In 2020, the Supreme Court of India delivered a landmark judgement in the case of State Bank of India vs. V. Ramakrishnan, which emphasized the importance of providing defaulters with the right to be heard before declaring an account as fraud. The judgement stated that the principle of natural justice requires that a person or entity should be given an opportunity to respond before a decision is taken against them.

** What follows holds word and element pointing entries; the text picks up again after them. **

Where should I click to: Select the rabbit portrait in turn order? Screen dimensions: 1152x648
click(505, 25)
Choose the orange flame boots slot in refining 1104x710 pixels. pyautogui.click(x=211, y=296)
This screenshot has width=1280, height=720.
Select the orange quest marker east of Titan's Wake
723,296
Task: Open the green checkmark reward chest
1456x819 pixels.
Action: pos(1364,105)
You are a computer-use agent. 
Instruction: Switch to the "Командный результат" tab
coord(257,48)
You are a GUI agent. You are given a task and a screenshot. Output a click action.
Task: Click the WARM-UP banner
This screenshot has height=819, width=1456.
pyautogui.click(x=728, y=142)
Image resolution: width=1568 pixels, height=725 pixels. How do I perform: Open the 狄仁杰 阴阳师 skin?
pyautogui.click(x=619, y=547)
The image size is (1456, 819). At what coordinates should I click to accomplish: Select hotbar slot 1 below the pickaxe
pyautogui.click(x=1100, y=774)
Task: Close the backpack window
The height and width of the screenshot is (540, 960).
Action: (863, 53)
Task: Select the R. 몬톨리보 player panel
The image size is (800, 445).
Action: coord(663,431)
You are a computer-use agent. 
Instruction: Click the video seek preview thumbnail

In light of this judgement, the RBI has revised its guidelines on fraud risk management to ensure that banks follow the principles of natural justice while dealing with borrowers.

Summary in Bullet Points:

• The RBI has issued revised guidelines on fraud risk management, aimed at ensuring that banks follow the principles of natural justice while dealing with borrowers. • Banks must give borrowers at least three weeks to respond before tagging their accounts as fraud, and must issue a show cause notice (SCN) with complete details of the fraudulent transactions. • The SCN must contain the relevant facts and circumstances relied upon, the submission made against the notice, and the reasons for classification as fraud or otherwise. • Banks must have a well-planned system for issuing SCNs and examining responses by persons or entities before declaring an account as fraud. • Each bank must constitute a special committee to monitor fraudulent cases, comprising at least three members, including an independent or non-executive director, a whole-time director, and two independent directors. • The committee will analyze the root cause of fraud and suggest measures to strengthen internal controls and risk management frameworks to minimize the incidence of fraud. • In cases where an account is red-flagged, banks must appoint an external or internal auditor for further investigation. • The loan agreement with the borrower should contain clauses for the conduct of such an audit by lenders. • The revised guidelines include a framework on Early Warning Signals (EWS) and Red-Flagging of Accounts (RFA), which aims to strengthen early detection and prevention of fraud by regulated entities and timely reporting to law enforcement agencies and supervisors. • In cases where the audit report remains inconclusive or is delayed due to non-cooperation by the borrower, banks shall conclude on the status of the account as a fraud or otherwise based on their own internal investigation. • The revised guidelines will apply to all banks, including regional rural banks, rural cooperative banks, and housing finance companies.